The Schrinner Council’s upgrade of the 90-year-old Gresham Street bridge is complete, with a new elevated design making the crossing more flood resilient in the future.

Lord Mayor Adrian Schrinner said Council invested $24.1 million in the critical project which demonstrated the importance of building more resilient infrastructure.

“As Australia’s fastest growing capital, the Schrinner Council is investing in the infrastructure Brisbane’s needs for future growth,” Cr Schrinner said.

“After experiencing some of the worst flooding our city has ever seen, the Gresham Street bridge project is also an important reminder of how critical it is to incorporate flood resilience into our designs.

“Gresham Street Bridge was constructed in 1931 and the almost a century-old timber structure was prone to minor flooding and in need of replacement after reaching the end of its lifespan.

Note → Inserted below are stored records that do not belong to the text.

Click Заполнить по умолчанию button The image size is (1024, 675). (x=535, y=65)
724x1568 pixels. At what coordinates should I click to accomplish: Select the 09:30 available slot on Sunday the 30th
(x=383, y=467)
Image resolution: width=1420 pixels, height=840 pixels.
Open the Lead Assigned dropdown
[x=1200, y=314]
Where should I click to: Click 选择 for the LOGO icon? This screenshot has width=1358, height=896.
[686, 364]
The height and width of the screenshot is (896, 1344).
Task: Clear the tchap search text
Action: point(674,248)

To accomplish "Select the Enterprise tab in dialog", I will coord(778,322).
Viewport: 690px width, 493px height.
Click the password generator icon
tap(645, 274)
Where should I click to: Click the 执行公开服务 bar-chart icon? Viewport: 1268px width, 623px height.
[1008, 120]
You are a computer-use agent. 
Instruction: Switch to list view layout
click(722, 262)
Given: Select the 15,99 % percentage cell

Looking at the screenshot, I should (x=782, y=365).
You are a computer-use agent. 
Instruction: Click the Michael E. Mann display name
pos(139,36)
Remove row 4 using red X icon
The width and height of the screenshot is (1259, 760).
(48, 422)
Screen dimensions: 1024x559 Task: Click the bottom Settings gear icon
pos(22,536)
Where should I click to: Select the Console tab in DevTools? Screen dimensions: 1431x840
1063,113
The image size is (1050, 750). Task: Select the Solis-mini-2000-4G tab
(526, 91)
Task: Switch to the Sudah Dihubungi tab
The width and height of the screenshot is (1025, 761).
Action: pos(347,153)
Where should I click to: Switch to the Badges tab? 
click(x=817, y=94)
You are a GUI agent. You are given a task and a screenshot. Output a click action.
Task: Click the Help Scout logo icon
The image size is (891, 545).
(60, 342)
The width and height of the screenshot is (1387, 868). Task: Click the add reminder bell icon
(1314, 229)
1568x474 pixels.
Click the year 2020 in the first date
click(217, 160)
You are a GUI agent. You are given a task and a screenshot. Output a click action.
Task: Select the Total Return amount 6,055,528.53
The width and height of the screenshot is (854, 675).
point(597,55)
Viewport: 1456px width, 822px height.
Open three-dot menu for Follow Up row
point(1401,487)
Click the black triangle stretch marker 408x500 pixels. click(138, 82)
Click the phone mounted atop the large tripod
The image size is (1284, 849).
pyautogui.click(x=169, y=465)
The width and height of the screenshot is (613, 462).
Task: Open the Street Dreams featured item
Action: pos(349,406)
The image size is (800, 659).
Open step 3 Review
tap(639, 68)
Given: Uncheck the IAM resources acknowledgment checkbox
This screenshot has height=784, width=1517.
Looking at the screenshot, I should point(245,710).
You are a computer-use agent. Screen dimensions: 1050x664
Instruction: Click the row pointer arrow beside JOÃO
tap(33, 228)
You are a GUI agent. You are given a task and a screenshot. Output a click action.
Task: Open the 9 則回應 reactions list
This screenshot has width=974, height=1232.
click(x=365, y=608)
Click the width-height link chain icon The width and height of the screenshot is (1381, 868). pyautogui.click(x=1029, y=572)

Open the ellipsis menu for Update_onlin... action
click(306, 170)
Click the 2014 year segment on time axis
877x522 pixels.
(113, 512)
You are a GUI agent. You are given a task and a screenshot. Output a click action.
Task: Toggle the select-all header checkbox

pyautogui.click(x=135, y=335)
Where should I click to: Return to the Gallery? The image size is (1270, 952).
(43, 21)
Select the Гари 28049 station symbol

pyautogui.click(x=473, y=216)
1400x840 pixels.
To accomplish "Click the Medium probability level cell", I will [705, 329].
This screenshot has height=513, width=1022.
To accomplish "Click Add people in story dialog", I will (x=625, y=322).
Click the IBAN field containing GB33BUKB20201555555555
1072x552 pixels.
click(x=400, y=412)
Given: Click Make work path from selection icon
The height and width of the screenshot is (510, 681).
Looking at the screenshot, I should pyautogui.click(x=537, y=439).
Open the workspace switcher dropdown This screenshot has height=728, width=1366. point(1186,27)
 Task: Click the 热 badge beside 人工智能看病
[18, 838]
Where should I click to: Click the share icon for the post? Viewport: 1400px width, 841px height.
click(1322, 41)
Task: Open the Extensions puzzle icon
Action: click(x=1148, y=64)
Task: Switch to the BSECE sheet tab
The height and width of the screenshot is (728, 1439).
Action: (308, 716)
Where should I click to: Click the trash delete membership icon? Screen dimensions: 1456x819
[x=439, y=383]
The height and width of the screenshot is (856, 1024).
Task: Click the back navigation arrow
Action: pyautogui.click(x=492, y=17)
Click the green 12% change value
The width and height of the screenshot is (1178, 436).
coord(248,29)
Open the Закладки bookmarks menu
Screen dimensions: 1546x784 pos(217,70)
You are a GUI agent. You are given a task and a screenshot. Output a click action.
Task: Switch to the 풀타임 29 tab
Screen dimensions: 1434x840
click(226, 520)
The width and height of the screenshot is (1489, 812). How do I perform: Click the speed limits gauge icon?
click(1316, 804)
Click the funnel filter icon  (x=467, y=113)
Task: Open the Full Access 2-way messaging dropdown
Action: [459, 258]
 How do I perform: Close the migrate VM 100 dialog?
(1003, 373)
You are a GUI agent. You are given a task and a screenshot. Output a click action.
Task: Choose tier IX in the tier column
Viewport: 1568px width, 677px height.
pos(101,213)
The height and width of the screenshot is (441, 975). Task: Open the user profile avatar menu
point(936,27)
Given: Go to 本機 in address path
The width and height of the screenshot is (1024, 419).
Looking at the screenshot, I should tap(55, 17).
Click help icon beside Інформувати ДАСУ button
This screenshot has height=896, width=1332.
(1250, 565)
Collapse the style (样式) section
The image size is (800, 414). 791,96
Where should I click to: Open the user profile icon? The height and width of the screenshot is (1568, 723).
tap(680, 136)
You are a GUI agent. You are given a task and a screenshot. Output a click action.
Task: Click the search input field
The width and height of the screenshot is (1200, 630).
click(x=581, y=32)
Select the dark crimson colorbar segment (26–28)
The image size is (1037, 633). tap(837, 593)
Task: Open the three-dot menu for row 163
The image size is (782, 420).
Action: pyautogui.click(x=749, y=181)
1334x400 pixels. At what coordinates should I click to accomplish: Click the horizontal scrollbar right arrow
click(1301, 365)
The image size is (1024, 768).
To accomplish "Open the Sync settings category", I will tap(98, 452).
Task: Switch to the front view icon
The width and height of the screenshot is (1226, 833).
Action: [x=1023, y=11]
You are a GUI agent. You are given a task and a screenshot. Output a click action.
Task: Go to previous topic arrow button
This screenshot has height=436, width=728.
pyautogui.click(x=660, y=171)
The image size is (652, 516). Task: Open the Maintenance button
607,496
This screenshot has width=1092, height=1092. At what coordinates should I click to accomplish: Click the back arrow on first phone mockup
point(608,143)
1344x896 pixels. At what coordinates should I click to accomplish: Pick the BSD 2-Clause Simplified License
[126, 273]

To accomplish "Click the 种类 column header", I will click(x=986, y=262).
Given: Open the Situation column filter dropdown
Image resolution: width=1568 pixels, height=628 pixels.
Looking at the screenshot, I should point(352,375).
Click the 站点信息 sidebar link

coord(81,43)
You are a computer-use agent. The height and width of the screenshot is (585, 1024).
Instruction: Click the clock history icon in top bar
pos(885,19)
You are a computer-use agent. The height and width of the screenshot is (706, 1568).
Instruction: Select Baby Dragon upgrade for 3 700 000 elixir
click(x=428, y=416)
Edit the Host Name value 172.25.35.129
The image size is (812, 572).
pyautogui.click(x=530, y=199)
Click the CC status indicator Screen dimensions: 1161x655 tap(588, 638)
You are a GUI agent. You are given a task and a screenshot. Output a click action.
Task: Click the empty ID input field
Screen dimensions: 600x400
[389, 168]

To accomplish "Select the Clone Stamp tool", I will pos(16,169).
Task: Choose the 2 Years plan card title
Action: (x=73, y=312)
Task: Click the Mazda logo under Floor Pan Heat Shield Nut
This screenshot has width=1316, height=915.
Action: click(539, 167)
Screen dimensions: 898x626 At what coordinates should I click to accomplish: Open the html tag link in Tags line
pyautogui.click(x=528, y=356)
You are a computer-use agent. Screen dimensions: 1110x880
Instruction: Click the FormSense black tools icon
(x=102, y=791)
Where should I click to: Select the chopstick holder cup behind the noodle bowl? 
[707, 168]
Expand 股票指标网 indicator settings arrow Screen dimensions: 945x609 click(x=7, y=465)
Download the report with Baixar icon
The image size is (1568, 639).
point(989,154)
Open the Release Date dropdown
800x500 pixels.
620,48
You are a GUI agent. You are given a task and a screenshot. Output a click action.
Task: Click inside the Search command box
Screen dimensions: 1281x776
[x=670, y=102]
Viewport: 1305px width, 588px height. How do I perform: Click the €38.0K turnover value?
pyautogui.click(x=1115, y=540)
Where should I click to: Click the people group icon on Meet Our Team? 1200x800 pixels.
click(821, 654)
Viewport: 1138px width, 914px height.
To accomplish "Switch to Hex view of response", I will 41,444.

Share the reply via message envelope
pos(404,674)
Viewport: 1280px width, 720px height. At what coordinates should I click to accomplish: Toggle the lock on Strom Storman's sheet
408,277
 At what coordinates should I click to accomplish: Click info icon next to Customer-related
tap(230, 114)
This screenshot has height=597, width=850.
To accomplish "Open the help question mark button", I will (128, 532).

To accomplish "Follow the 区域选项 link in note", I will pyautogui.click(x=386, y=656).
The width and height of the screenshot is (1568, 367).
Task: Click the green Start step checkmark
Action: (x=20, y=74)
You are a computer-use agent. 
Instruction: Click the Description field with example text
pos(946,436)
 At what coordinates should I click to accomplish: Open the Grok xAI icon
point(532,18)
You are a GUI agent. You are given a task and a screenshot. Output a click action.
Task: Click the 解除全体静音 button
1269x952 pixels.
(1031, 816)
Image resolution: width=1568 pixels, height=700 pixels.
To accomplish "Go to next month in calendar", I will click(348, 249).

“Today marks the opening of the new concrete bridge, which is more durable than timber and features a new, elevated design to improve its flood immunity.

“As part of the project, we also undertook significant improvements to the drainage infrastructure on Gresham Street, Royal Parade and Waterworks Road.”

The Gap Ward Councillor Steve Toomey said Gresham Street bridge was the only access point for locals entering in and out of St Johns Wood.

“We’re committed to improving our roads to get residents home sooner and safer and the new Gresham Street bridge is a great outcome for the community,” Cr Toomey said.

“The new bridge is wider and safer, with two 2.5 metre shared paths on each side providing reliable access for pedestrians.

“The upgrade now allows buses to take a left hand turn off Waterworks Road into Gresham Street and has an increased load limit from 22.5 tonne to 42.5 tonne.”

The project supported around 30 jobs at the peak of construction.

The Gresham Steet bridge replacement project was jointly funded by Council and the Australian Government which contributed $700,000 as part of the Bridges Renewal Program.